Mental Health Parity At Risk!

New research highlights insurance disparities that prioritize profits over people and jeopardize the well-being of Americans with mental health conditions
Jun 12 2018

[Arlington, VA]— NAMI released a report highlighting the impossible barriers millions of Americans living with mental health and substance use disorders faced prior to passage of the Affordable Care Act (ACA). These findings underscore how current efforts to weaken the individual insurance market could mean returning to a time when Americans with mental health conditions could be denied coverage or offered coverage that excludes services they need.

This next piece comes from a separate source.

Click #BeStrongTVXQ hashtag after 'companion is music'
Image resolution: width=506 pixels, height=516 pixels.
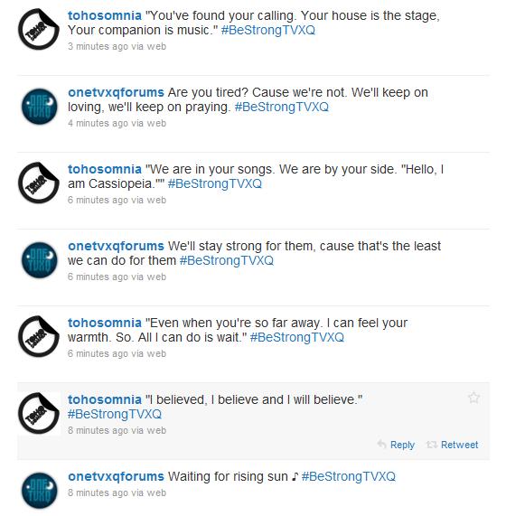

This report, written by researchers at Georgetown University, highlights the damaging impact a return to pre-ACA practices would have on people who need mental health and substance use services. For the first time, we have comprehensive data showing barriers and gaps in mental health and substance use coverage in the individual market prior to the ACA.


“As a country, we must put our health first, and that includes both mental and physical well-being. There is no health without mental health and there should be no health insurance without mental health coverage,” said Mary Giliberti, CEO of NAMI. “We need the Administration to retain policies that prioritize people over profits. Cutting lifesaving treatments and health coverage for people with mental illness as a cost-saving measure should never be an option.”

NAMI’s new report, Mental Health Parity at Risk, looks at the barriers and gaps in mental health and substance use coverage in the individual health insurance market prior to the ACA and finds:

Twenty-eight states did not require individual market insurance plans to cover or even offer mental health services;

Insurers routinely denied coverage to people with preexisting mental or substance use conditions by screening applicants and offering coverage that excluded the services they needed;

Insurers penalized people with a history of mental health or substance use conditions by imposing a 20, or even 50, percent increase in premiums;

Insurers offered superficial coverage that did not meet needs by imposing limitations like lifetime caps, limits on outpatient visits, limits on inpatient days covered and exclusions of mental health medications; and

Insurers actively created barriers and limited access for people trying to get mental health and substance use treatment through aggressive cost-sharing and lengthy prior authorization procedures.

"We know the individual market for health insurance failed people with mental health and substance use service needs before the ACA required plans to cover these services" said Dania Palanker, Assistant Research Professor at Georgetown University's Health Policy Institute. "It's deeply concerning that the Administration is encouraging a return to a market without mental health and substance use protections by expanding subpar coverage such as short-term and association health plans."